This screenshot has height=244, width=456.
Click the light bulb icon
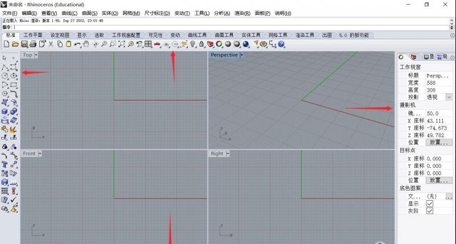193,44
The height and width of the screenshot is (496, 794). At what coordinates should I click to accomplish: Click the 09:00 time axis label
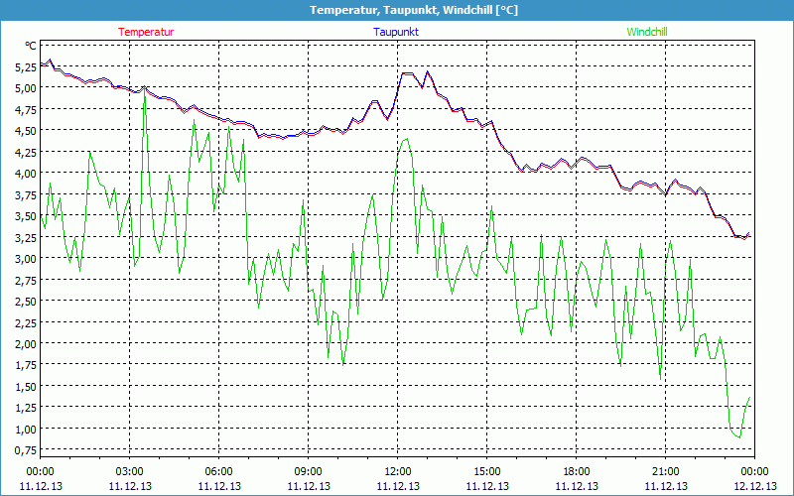tap(309, 471)
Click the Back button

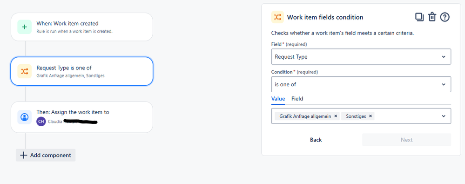316,140
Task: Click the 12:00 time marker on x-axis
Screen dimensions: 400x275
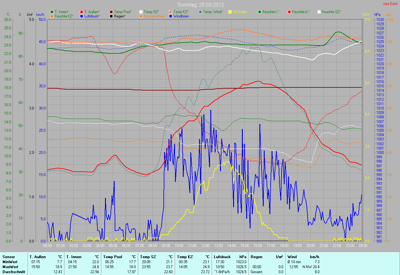Action: (x=205, y=245)
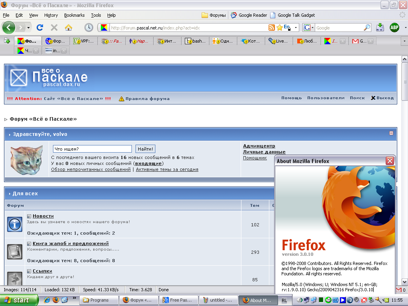
Task: Open the address bar dropdown arrow
Action: point(296,28)
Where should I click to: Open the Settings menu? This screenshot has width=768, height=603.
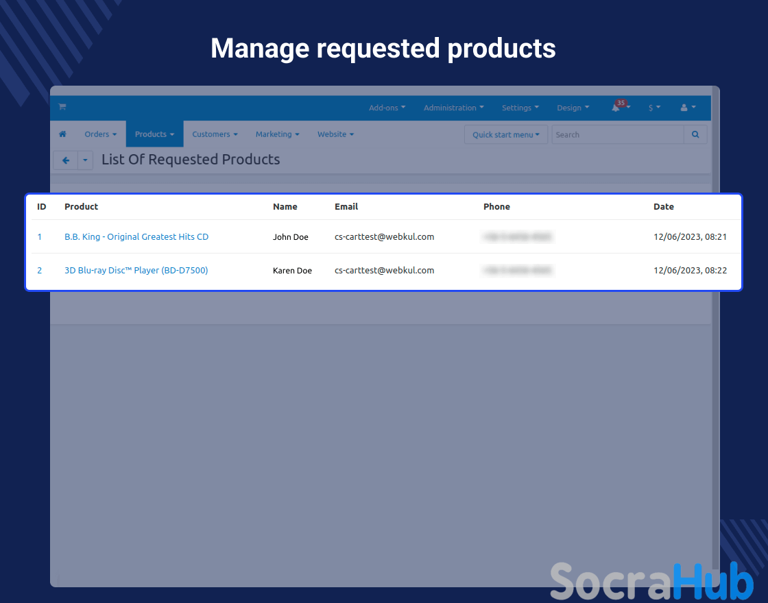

^^^^^^^^^^^^^^^^

> _WHAT THIS TASK INVOLVES_
Please reproduce the stretch of material from the line containing "Task: Click the 12:00 time marker on x-axis" through the end, word for word, leaving the pictures out of your answer.

> _RESPONSE TO THIS TASK_
Task: Click the 12:00 time marker on x-axis
Screen dimensions: 400x275
Action: (x=205, y=245)
Task: Open the address bar dropdown arrow
Action: point(296,28)
Where should I click to: Open the Settings menu? This screenshot has width=768, height=603.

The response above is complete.